§ **Task instructions**: Reproduce every item below word for word, in the same order.

+++

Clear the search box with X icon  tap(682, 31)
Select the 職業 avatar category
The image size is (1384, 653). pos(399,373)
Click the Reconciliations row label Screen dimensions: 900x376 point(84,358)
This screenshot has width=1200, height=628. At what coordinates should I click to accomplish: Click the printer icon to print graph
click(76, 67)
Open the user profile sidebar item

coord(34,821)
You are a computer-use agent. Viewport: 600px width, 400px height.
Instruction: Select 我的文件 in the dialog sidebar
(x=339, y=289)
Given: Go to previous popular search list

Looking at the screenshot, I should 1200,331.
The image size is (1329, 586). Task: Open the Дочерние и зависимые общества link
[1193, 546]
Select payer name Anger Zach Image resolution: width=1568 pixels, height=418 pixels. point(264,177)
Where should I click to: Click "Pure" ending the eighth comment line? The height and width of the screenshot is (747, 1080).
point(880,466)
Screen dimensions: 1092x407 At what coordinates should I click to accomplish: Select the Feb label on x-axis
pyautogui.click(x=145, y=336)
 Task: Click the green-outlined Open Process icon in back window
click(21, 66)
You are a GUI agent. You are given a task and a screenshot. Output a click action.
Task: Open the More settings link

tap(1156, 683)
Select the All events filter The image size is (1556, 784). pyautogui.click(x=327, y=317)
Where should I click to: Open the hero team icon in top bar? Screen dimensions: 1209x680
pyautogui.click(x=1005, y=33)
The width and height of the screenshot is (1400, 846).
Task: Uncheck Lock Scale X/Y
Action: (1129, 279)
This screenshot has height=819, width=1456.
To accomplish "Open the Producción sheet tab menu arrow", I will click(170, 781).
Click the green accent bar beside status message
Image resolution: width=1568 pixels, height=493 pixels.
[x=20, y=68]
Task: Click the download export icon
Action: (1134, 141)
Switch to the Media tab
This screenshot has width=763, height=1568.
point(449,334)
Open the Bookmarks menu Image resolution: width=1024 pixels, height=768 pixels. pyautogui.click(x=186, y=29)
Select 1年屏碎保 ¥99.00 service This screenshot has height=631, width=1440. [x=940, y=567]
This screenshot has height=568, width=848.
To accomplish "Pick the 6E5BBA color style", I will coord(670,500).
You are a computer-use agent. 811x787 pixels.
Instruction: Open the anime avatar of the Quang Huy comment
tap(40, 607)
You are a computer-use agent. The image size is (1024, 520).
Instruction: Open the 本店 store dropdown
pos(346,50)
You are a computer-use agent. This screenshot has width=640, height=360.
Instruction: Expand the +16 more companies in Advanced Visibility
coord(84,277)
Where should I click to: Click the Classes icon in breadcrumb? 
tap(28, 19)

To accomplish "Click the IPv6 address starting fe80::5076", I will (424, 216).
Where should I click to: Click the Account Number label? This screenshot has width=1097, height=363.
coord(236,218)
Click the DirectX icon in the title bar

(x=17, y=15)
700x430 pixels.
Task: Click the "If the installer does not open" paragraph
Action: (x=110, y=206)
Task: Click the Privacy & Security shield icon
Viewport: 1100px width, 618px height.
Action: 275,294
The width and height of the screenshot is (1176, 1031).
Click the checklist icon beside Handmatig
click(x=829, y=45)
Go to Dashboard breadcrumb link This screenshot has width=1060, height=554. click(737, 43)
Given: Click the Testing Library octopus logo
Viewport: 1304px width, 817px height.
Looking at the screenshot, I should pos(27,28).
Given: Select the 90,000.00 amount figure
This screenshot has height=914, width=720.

+++

§ **Answer to the exercise**:
Clear the search box with X icon  tap(682, 31)
Select the 職業 avatar category
The image size is (1384, 653). pos(399,373)
Click the Reconciliations row label Screen dimensions: 900x376 point(84,358)
This screenshot has width=1200, height=628. At what coordinates should I click to accomplish: Click the printer icon to print graph
click(76, 67)
Open the user profile sidebar item

coord(34,821)
You are a computer-use agent. Viewport: 600px width, 400px height.
Instruction: Select 我的文件 in the dialog sidebar
(x=339, y=289)
Given: Go to previous popular search list

Looking at the screenshot, I should 1200,331.
The image size is (1329, 586). Task: Open the Дочерние и зависимые общества link
[1193, 546]
Select payer name Anger Zach Image resolution: width=1568 pixels, height=418 pixels. point(264,177)
Where should I click to: Click "Pure" ending the eighth comment line? The height and width of the screenshot is (747, 1080).
point(880,466)
Screen dimensions: 1092x407 At what coordinates should I click to accomplish: Select the Feb label on x-axis
pyautogui.click(x=145, y=336)
 Task: Click the green-outlined Open Process icon in back window
click(21, 66)
You are a GUI agent. You are given a task and a screenshot. Output a click action.
Task: Open the More settings link

tap(1156, 683)
Select the All events filter The image size is (1556, 784). pyautogui.click(x=327, y=317)
Where should I click to: Open the hero team icon in top bar? Screen dimensions: 1209x680
pyautogui.click(x=1005, y=33)
The width and height of the screenshot is (1400, 846).
Task: Uncheck Lock Scale X/Y
Action: (1129, 279)
This screenshot has height=819, width=1456.
To accomplish "Open the Producción sheet tab menu arrow", I will click(170, 781).
Click the green accent bar beside status message
Image resolution: width=1568 pixels, height=493 pixels.
[x=20, y=68]
Task: Click the download export icon
Action: (1134, 141)
Switch to the Media tab
This screenshot has width=763, height=1568.
point(449,334)
Open the Bookmarks menu Image resolution: width=1024 pixels, height=768 pixels. pyautogui.click(x=186, y=29)
Select 1年屏碎保 ¥99.00 service This screenshot has height=631, width=1440. [x=940, y=567]
This screenshot has height=568, width=848.
To accomplish "Pick the 6E5BBA color style", I will coord(670,500).
You are a computer-use agent. 811x787 pixels.
Instruction: Open the anime avatar of the Quang Huy comment
tap(40, 607)
You are a computer-use agent. The image size is (1024, 520).
Instruction: Open the 本店 store dropdown
pos(346,50)
You are a computer-use agent. This screenshot has width=640, height=360.
Instruction: Expand the +16 more companies in Advanced Visibility
coord(84,277)
Where should I click to: Click the Classes icon in breadcrumb? 
tap(28, 19)

To accomplish "Click the IPv6 address starting fe80::5076", I will (424, 216).
Where should I click to: Click the Account Number label? This screenshot has width=1097, height=363.
coord(236,218)
Click the DirectX icon in the title bar

(x=17, y=15)
700x430 pixels.
Task: Click the "If the installer does not open" paragraph
Action: (x=110, y=206)
Task: Click the Privacy & Security shield icon
Viewport: 1100px width, 618px height.
Action: 275,294
The width and height of the screenshot is (1176, 1031).
Click the checklist icon beside Handmatig
click(x=829, y=45)
Go to Dashboard breadcrumb link This screenshot has width=1060, height=554. click(737, 43)
Given: Click the Testing Library octopus logo
Viewport: 1304px width, 817px height.
Looking at the screenshot, I should pos(27,28).
Given: Select the 90,000.00 amount figure
This screenshot has height=914, width=720.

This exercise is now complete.